━━━━━ Material supplied ━━━━━

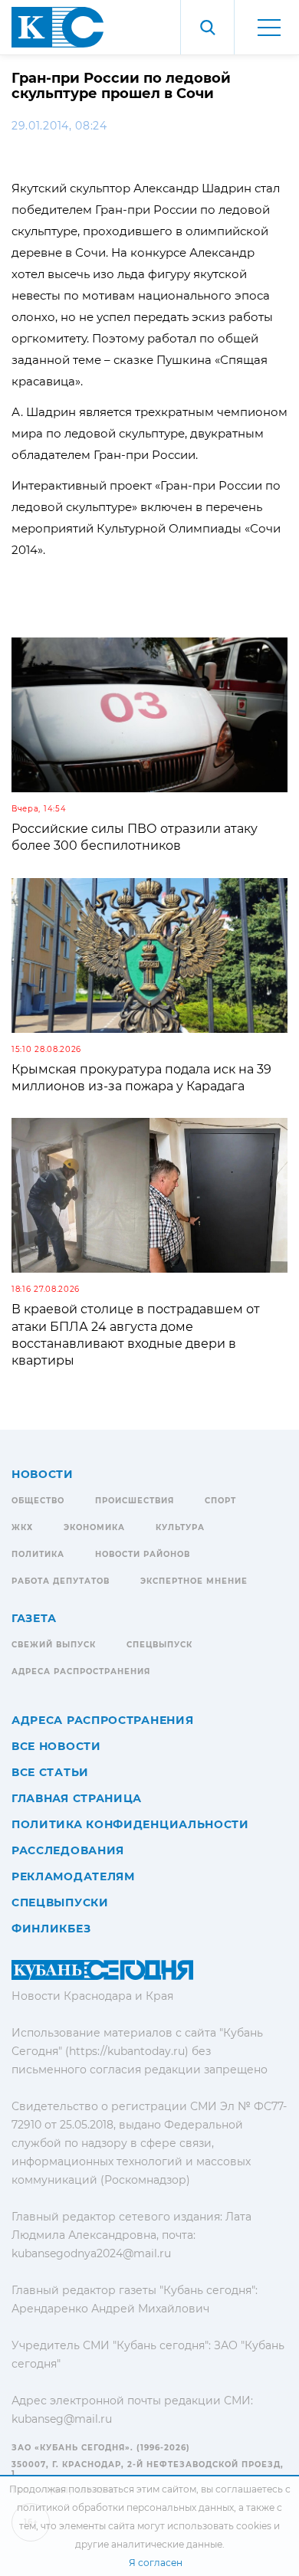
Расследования (68, 1850)
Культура (180, 1527)
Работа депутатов (61, 1581)
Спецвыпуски (60, 1902)
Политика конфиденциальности (130, 1824)
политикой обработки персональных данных (125, 2507)
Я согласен (155, 2562)
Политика (38, 1554)
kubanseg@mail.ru (62, 2419)
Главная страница (77, 1798)
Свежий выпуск (54, 1645)
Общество (38, 1501)
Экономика (94, 1527)
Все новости (56, 1746)
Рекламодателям (73, 1876)
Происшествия (134, 1501)
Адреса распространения (81, 1671)
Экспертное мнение (194, 1581)
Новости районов (142, 1554)
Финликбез (51, 1928)
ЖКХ (22, 1527)
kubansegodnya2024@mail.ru (91, 2253)
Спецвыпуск (159, 1645)
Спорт (220, 1501)
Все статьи (50, 1772)
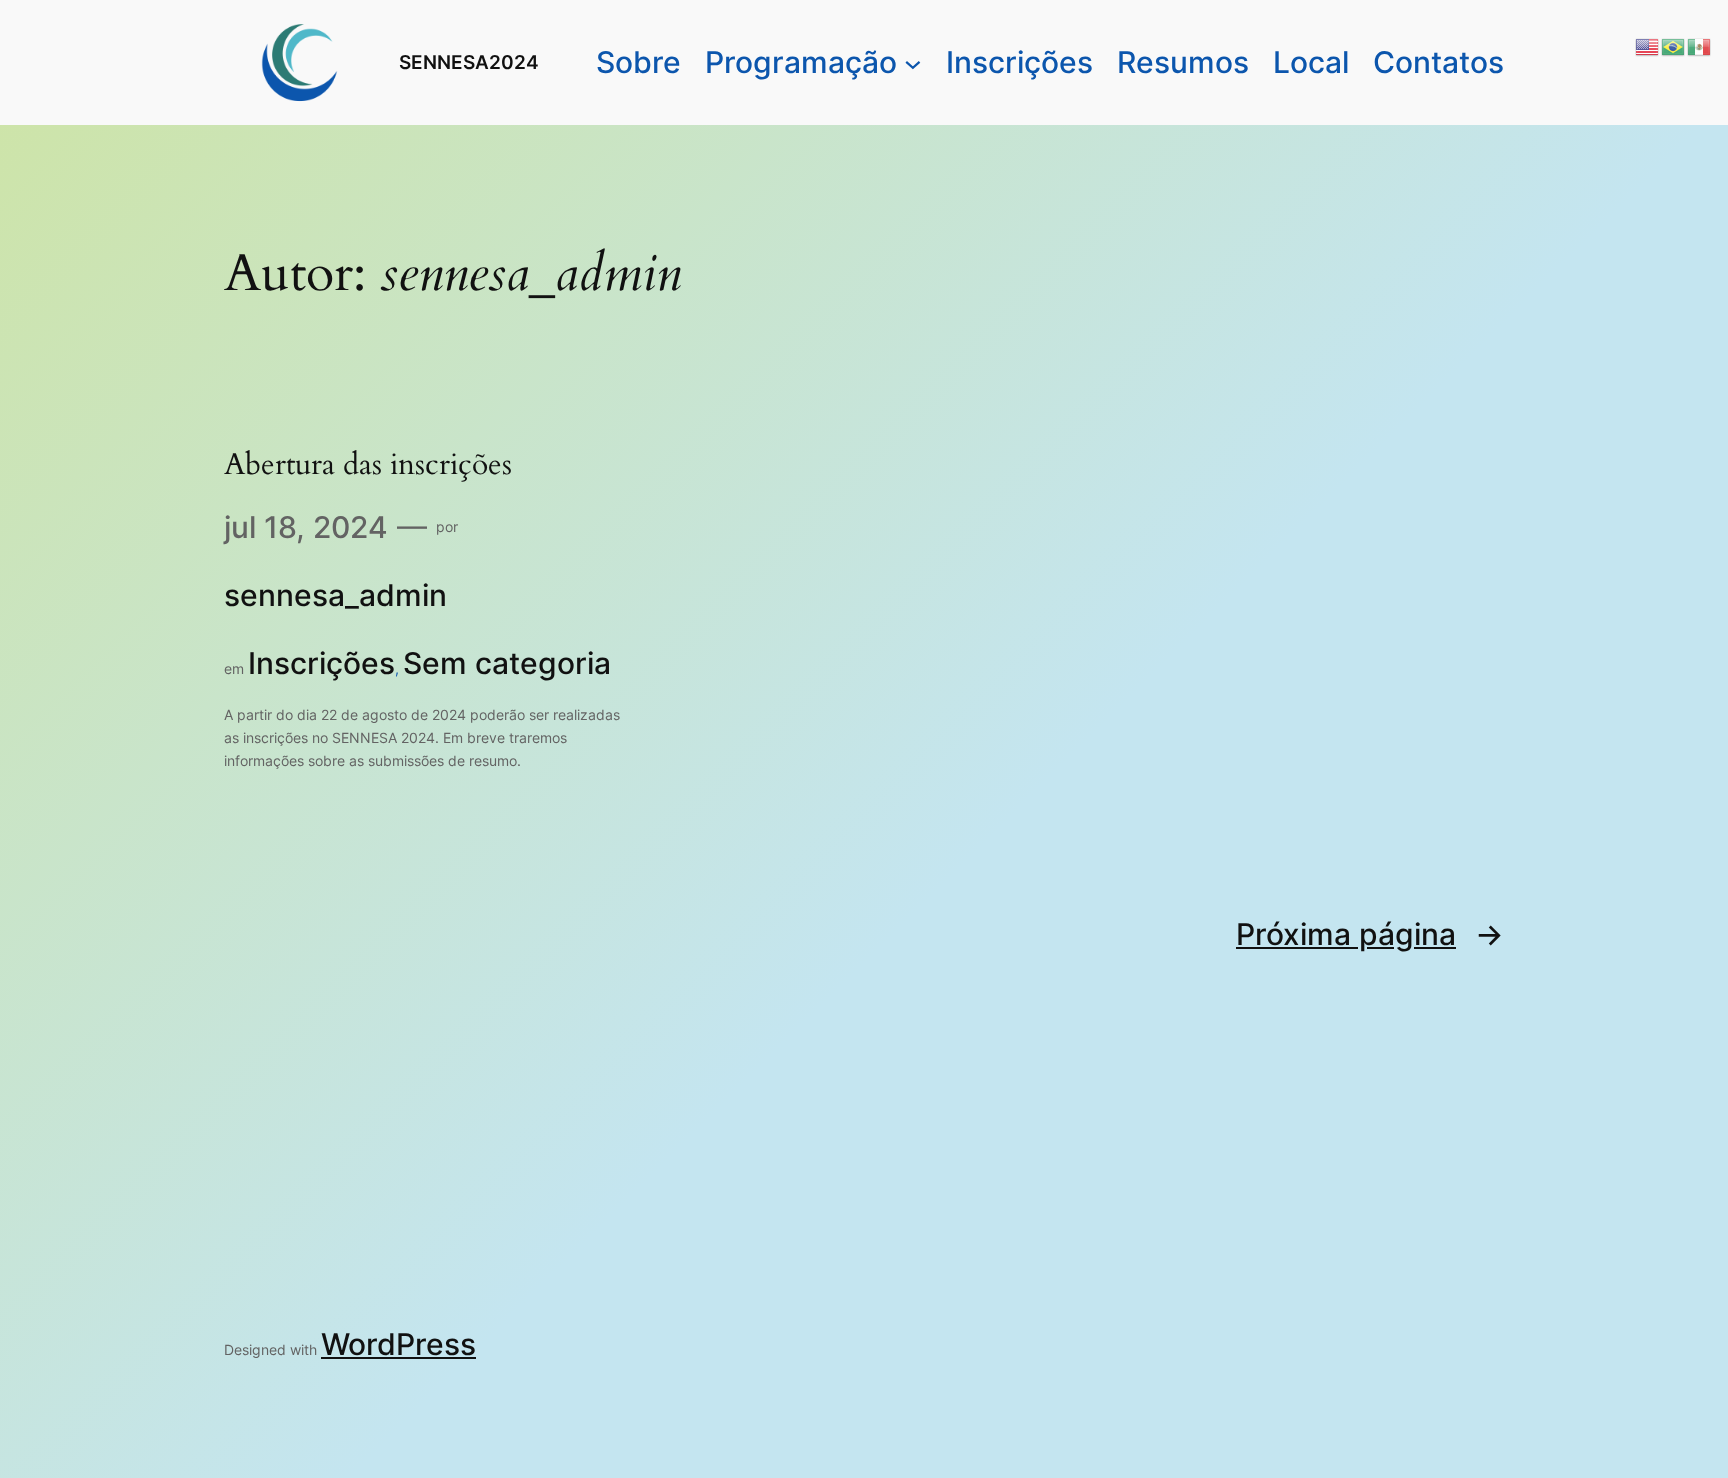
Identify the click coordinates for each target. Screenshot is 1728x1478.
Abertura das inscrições (368, 466)
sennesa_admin (335, 595)
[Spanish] (1700, 44)
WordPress (398, 1344)
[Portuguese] (1674, 44)
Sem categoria (507, 663)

━━━━━

Goal of the exercise: The answer is to be one number: the count of lines in the entries containing the string "Политика".

Result of the exercise: 2